▸ **やること**
次の(a)〜(c)が以下の本文と合っているか判断し、それぞれ「はい」か「いいえ」で答えてください。判断の根拠となる本文の言葉もそのまま引用してください。
(a) 津田氏によると、NTNは拠点を集約化する方向に進んでいる。
(b) 和田氏は、今の取締役会では国内のことを一所懸命考えているという気がすると述べている。
(c) 津田氏によると、事業本部長は海外にも置かれている。
[本文]
コーポレート・ガバナンスにおける課題や当社が今後、持続的成長と企業価値の向上を目指す上での取り組みなどについて、ざっくばらんで、かつ、辛口の本音を語っていただきました。

和田 彰

2005年6月  日立造船株式会社 常務取締役
2006年6月  株式会社ニチゾウテック 常勤監査役
2011年6月  当社 社外取締役(現任)

津田 登

2005年6月  三菱化成工業株式会社(現 三菱ケミカル株式会社) 執行役員
2014年4月  株式会社三菱ケミカルホールディングス 代表取締役副社長執行役員
2016年6月  当社 社外取締役(現任)

テーマ1 NTNが抱えるガバナンス上の弱点は何か。

津田:

NTNの場合、拠点が点在化していることで、売上を上げても規模のメリットがなかなか出てきません。各拠点では繁忙でも利益がついてこない、難しい業種であることは確かです。通常集約化することによって、段取の回数を下げる、あるいは在庫の管理をしやすくするということを考えるのですが、NTNはそういう集約化ではなく、点在する各拠点をシステムによって効率化する方向に進んでいます。規模拡大に応じた均一品質の確保はとても難しいといえます。ここは、将来のガバナンス上の問題になりうるでしょう。品質、コスト競争力も把握しているのか。買収した会社も含め、拠点数が多いので、全体を把握して問題に手を打つのは大変で、協力会社を含めた最適化には大きな労力が必要となります。

和田:

NTNの本社部門はグローバル本社という自覚を持つべきだと思います。人事、法務、さまざまな機能はあるけれども、NTN単体、子会社の中の主に国内を見ているような印象を持ちます。さまざまな施策を打つときに日本だけを見ていてはいけません。本社機能がグローバル化を進めようとしているが、それができるか、現在はその過渡期にあると思います。今の取締役会に出ていると、国内のことを一所懸命考えているという気がします。

津田:

グローバルという認識はあるのですが、取締役会の議題は国内ベースのものが多いのは事実でしょうね。そういう意味でグローバルな視点が少し弱いといえます。本社がグローバルのホールディングカンパニーとして機能しないといけませんし、今後グローバルで見るという組織形態に変わらざるを得なくなると思います。
さらに私は、責任ある収益管理体制の構築が重要だと感じています。国内を中心とした、責任体制は確立しています。しかし、事業本部長は国内にしかおらず、海外はグローバルな管理体制での責任の所在が明確になっていません。ベアリングについては、産業機械で使われるか、自動車関連事業で使われるかというように、同じ製品で用途が違うこともあるので難しいのは分かりますが、事業本部長は国内のみでなく、グローバルに責任を負うものでなければなりません。そこが曖昧です。マトリックス管理組織は一見するとうまく機能しそうですが複雑な構造のため一元化しないので、ガバナンスが効きにくいといえます。
[/本文]
[提供資料]
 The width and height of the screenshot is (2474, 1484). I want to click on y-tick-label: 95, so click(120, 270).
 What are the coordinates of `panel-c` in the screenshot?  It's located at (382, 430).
[/提供資料]
▸ **解答**
(a) いいえ。「NTNはそういう集約化ではなく、点在する各拠点をシステムによって効率化する方向に進んでいます」
(b) はい。「今の取締役会に出ていると、国内のことを一所懸命考えているという気がします」
(c) いいえ。「事業本部長は国内にしかおらず」